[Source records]
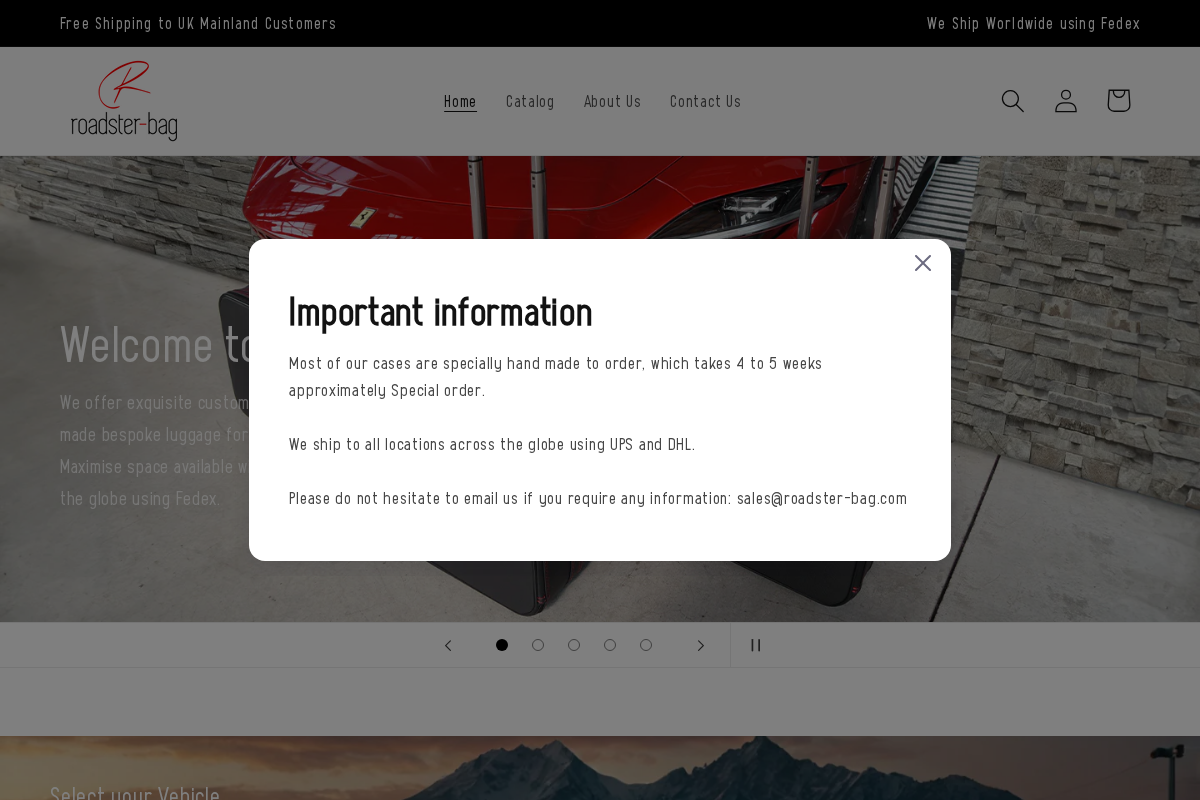Advance to next slide with right arrow

pyautogui.click(x=700, y=645)
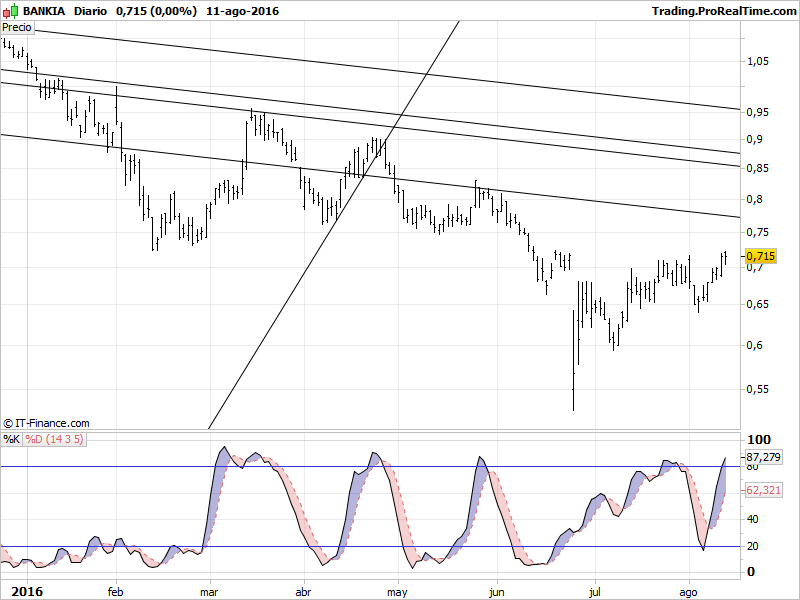Click the 11-ago-2016 date in header
800x600 pixels.
pos(243,11)
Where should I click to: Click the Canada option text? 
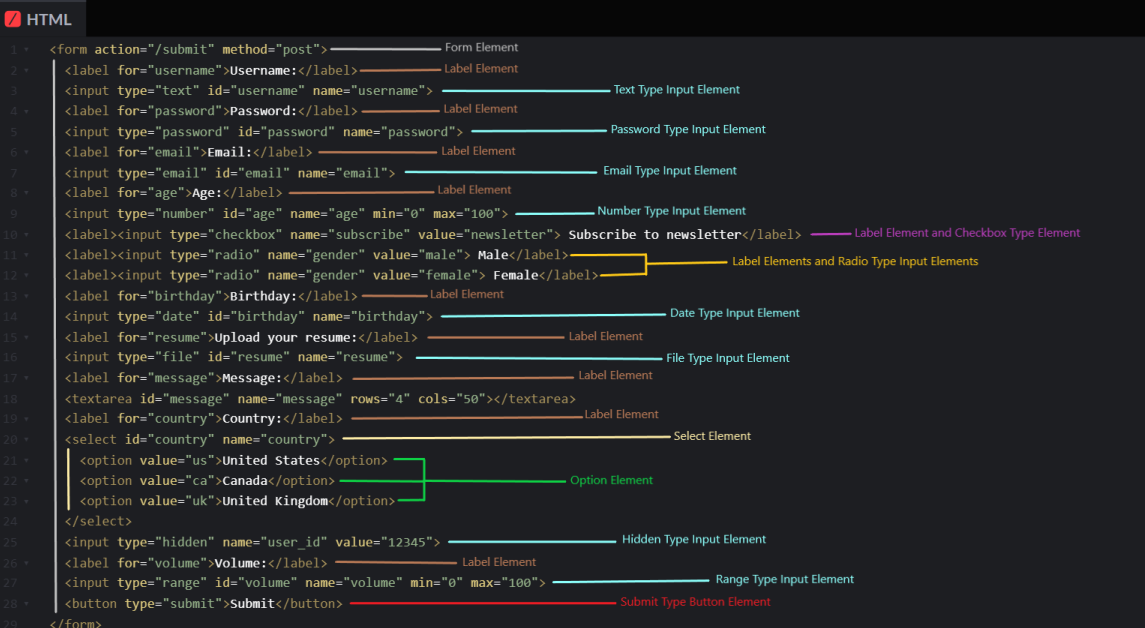click(245, 480)
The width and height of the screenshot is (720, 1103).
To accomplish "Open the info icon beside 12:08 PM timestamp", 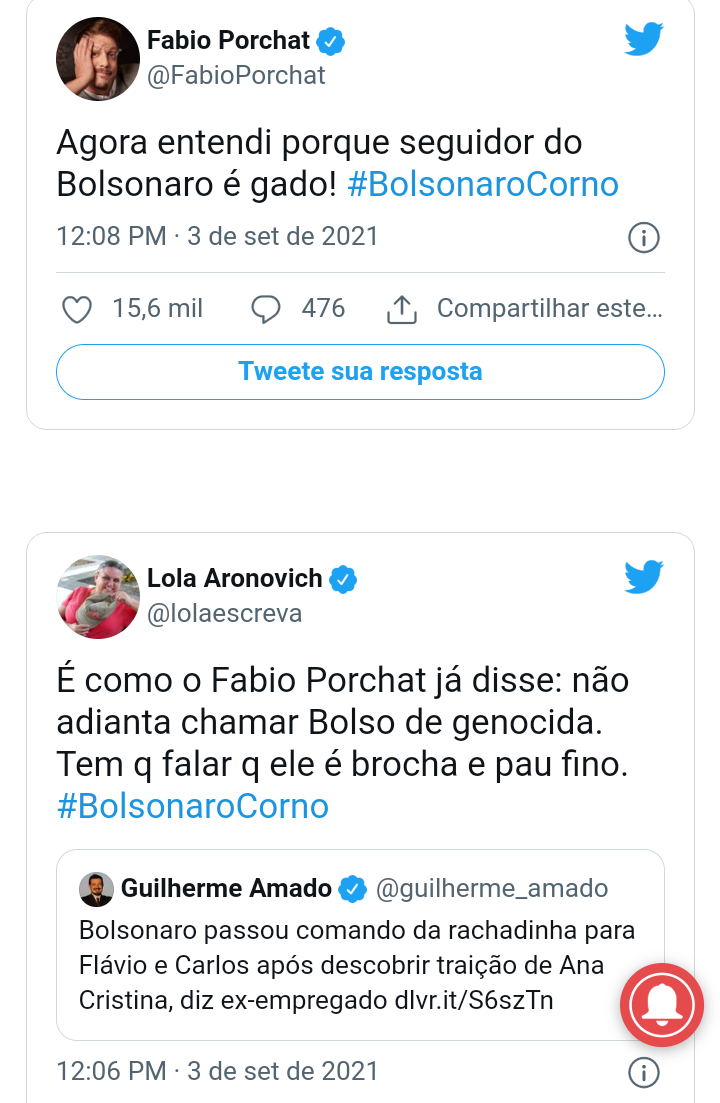I will pos(643,237).
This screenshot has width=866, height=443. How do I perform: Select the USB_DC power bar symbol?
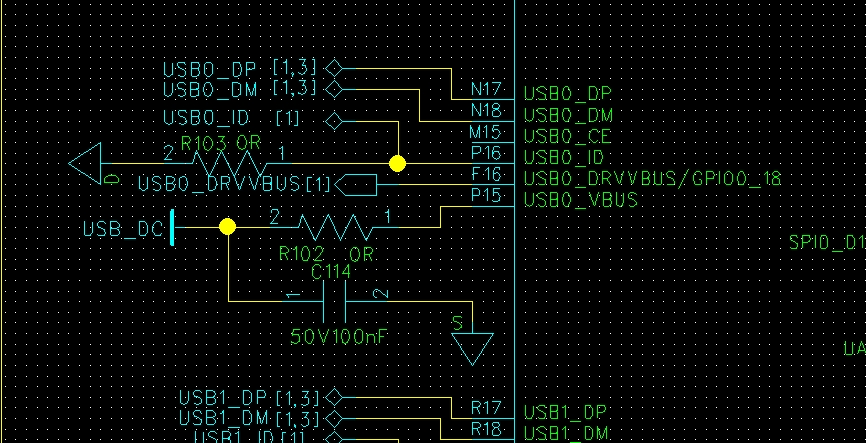(x=173, y=227)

▸ What the task asks:
List every line of the listing above that contains the string "screenshot".

▸ Exercise solution:
The width and height of the screenshot is (720, 1103).
This screenshot has width=866, height=443. How do I perform: Select the USB_DC power bar symbol?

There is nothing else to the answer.